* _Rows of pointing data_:

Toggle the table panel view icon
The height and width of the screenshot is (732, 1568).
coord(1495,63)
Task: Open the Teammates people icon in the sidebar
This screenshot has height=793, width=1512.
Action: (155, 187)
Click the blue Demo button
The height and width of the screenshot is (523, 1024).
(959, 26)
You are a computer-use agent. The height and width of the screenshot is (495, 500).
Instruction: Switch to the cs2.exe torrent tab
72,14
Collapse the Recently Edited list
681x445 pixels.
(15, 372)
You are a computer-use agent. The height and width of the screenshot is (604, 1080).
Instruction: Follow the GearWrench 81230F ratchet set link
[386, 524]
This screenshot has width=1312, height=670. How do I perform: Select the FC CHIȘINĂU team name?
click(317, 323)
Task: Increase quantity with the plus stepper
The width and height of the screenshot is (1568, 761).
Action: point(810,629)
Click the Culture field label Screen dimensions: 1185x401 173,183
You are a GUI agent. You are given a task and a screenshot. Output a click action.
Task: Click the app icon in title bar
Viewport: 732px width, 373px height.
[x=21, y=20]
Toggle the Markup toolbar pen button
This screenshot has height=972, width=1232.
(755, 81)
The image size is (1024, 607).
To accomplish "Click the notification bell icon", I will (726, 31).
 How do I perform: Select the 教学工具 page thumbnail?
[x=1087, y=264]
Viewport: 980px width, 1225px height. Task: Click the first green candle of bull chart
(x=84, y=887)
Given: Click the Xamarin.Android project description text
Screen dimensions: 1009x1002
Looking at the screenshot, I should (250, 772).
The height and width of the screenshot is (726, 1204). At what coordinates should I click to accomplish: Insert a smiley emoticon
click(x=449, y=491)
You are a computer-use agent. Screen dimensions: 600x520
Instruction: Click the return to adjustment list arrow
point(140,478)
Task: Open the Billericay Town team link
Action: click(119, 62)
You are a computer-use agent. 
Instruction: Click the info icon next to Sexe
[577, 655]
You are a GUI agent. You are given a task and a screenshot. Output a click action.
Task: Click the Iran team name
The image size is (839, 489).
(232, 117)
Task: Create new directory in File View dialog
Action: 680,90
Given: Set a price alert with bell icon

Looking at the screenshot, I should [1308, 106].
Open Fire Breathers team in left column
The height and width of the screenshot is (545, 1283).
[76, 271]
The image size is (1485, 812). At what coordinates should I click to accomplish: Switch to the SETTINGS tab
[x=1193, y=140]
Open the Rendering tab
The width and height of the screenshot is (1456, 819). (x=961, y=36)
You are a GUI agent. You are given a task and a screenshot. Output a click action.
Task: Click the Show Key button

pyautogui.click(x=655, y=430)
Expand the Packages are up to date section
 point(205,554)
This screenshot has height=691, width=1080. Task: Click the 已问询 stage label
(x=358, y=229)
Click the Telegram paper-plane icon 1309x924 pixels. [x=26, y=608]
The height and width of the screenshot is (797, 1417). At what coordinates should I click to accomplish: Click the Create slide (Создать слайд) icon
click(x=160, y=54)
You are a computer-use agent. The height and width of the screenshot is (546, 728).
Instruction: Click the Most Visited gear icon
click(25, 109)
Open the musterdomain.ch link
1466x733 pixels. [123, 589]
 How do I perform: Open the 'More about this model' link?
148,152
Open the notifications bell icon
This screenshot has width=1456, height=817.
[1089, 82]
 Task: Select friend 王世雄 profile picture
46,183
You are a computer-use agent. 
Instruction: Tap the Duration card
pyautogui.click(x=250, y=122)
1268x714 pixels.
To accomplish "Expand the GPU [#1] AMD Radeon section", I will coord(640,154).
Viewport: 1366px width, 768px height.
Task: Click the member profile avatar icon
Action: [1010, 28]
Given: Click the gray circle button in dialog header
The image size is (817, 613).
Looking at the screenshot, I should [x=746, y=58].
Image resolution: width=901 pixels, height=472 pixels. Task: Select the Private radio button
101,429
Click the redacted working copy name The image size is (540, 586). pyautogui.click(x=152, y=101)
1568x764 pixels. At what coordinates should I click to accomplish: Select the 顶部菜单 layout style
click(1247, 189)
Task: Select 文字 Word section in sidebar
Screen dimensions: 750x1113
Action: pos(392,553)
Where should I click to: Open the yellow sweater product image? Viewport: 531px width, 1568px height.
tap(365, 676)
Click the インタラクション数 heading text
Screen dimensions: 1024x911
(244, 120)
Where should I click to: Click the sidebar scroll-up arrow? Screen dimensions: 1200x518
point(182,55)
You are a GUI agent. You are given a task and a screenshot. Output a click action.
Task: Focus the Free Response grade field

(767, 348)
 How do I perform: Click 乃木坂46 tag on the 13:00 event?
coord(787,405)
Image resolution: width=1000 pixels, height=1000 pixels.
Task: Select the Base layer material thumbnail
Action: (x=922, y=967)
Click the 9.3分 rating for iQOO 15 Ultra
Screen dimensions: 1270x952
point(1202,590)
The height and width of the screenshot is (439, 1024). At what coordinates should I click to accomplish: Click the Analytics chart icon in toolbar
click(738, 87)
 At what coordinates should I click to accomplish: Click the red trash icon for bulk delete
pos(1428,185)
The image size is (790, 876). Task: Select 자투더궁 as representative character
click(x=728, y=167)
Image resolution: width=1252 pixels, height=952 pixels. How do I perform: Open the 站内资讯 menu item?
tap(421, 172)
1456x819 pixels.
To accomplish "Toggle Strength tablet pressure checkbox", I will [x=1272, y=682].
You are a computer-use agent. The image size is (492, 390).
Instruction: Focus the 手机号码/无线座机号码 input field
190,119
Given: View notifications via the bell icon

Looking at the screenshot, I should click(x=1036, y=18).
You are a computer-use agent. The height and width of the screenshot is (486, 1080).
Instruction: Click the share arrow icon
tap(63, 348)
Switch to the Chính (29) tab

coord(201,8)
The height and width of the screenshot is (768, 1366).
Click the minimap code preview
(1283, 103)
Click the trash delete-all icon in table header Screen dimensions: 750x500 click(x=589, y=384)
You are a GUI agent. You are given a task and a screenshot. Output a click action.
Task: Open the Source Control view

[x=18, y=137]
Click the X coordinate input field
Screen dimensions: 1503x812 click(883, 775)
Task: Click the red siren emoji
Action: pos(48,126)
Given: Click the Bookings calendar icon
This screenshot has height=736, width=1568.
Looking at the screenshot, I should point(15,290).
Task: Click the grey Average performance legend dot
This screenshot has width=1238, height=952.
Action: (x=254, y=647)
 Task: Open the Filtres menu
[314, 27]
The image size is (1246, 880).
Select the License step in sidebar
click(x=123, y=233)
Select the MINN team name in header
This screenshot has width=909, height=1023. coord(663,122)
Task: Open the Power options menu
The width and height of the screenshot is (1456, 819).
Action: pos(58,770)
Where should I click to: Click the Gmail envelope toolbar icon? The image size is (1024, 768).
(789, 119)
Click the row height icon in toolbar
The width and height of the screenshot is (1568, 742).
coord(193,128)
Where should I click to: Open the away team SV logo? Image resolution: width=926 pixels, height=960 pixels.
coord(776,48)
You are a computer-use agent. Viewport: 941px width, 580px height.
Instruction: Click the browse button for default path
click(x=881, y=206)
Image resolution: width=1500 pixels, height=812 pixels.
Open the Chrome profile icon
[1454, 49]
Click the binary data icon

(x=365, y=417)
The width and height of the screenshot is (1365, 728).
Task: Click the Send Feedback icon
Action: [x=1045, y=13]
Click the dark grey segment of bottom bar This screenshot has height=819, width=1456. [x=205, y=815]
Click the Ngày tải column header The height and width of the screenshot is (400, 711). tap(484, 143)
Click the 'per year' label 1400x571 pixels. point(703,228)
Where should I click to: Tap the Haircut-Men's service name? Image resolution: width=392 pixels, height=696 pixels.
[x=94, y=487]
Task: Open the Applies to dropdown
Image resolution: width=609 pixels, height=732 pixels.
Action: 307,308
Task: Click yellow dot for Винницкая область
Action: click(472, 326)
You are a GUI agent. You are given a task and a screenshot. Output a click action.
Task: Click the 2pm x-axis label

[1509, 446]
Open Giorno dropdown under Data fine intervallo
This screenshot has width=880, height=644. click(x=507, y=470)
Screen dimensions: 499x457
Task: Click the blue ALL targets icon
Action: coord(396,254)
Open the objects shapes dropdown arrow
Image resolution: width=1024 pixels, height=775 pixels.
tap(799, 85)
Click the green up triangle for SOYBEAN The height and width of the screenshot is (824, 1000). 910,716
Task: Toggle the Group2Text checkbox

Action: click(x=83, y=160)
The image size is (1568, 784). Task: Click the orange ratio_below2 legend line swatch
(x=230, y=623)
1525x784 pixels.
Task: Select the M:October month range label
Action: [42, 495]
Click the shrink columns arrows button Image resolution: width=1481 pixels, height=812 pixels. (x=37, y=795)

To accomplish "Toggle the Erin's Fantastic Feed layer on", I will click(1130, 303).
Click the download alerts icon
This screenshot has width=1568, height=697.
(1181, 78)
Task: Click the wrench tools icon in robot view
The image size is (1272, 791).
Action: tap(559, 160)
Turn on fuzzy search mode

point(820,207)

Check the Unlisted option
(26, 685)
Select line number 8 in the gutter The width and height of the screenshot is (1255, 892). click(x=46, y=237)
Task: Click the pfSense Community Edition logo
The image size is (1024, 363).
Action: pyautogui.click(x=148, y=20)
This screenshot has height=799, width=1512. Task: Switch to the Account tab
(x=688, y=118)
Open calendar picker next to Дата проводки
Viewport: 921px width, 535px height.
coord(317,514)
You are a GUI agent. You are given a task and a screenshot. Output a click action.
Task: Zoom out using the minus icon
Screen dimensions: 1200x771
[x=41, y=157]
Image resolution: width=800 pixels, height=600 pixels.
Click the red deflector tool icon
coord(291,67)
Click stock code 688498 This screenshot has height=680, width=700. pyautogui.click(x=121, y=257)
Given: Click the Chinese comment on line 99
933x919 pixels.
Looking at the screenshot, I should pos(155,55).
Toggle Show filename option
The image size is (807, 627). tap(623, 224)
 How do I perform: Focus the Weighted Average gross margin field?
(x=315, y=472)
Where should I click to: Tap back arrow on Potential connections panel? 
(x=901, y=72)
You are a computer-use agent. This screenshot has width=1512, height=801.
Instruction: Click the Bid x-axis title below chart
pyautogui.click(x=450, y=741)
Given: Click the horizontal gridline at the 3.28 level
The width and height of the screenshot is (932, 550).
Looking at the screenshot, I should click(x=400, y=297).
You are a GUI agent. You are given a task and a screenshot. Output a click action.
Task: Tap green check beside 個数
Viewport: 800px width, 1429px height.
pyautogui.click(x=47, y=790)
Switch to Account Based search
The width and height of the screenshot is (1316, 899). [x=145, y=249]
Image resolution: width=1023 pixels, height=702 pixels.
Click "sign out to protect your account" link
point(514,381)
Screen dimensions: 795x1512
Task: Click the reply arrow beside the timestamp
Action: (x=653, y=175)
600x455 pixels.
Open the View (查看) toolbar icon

* _Problem_: Output the lines of the data again without any changes, beginning with the line containing "Given: Set a price alert with bell icon" and continuing through the line containing "pyautogui.click(x=250, y=122)".

* _Response below_:
Given: Set a price alert with bell icon

Looking at the screenshot, I should [1308, 106].
Open Fire Breathers team in left column
The height and width of the screenshot is (545, 1283).
[76, 271]
The image size is (1485, 812). At what coordinates should I click to accomplish: Switch to the SETTINGS tab
[x=1193, y=140]
Open the Rendering tab
The width and height of the screenshot is (1456, 819). (x=961, y=36)
You are a GUI agent. You are given a task and a screenshot. Output a click action.
Task: Click the Show Key button

pyautogui.click(x=655, y=430)
Expand the Packages are up to date section
 point(205,554)
This screenshot has height=691, width=1080. Task: Click the 已问询 stage label
(x=358, y=229)
Click the Telegram paper-plane icon 1309x924 pixels. [x=26, y=608]
The height and width of the screenshot is (797, 1417). At what coordinates should I click to accomplish: Click the Create slide (Создать слайд) icon
click(x=160, y=54)
You are a computer-use agent. The height and width of the screenshot is (546, 728).
Instruction: Click the Most Visited gear icon
click(25, 109)
Open the musterdomain.ch link
1466x733 pixels. [123, 589]
 How do I perform: Open the 'More about this model' link?
148,152
Open the notifications bell icon
This screenshot has width=1456, height=817.
[1089, 82]
 Task: Select friend 王世雄 profile picture
46,183
You are a computer-use agent. 
Instruction: Tap the Duration card
pyautogui.click(x=250, y=122)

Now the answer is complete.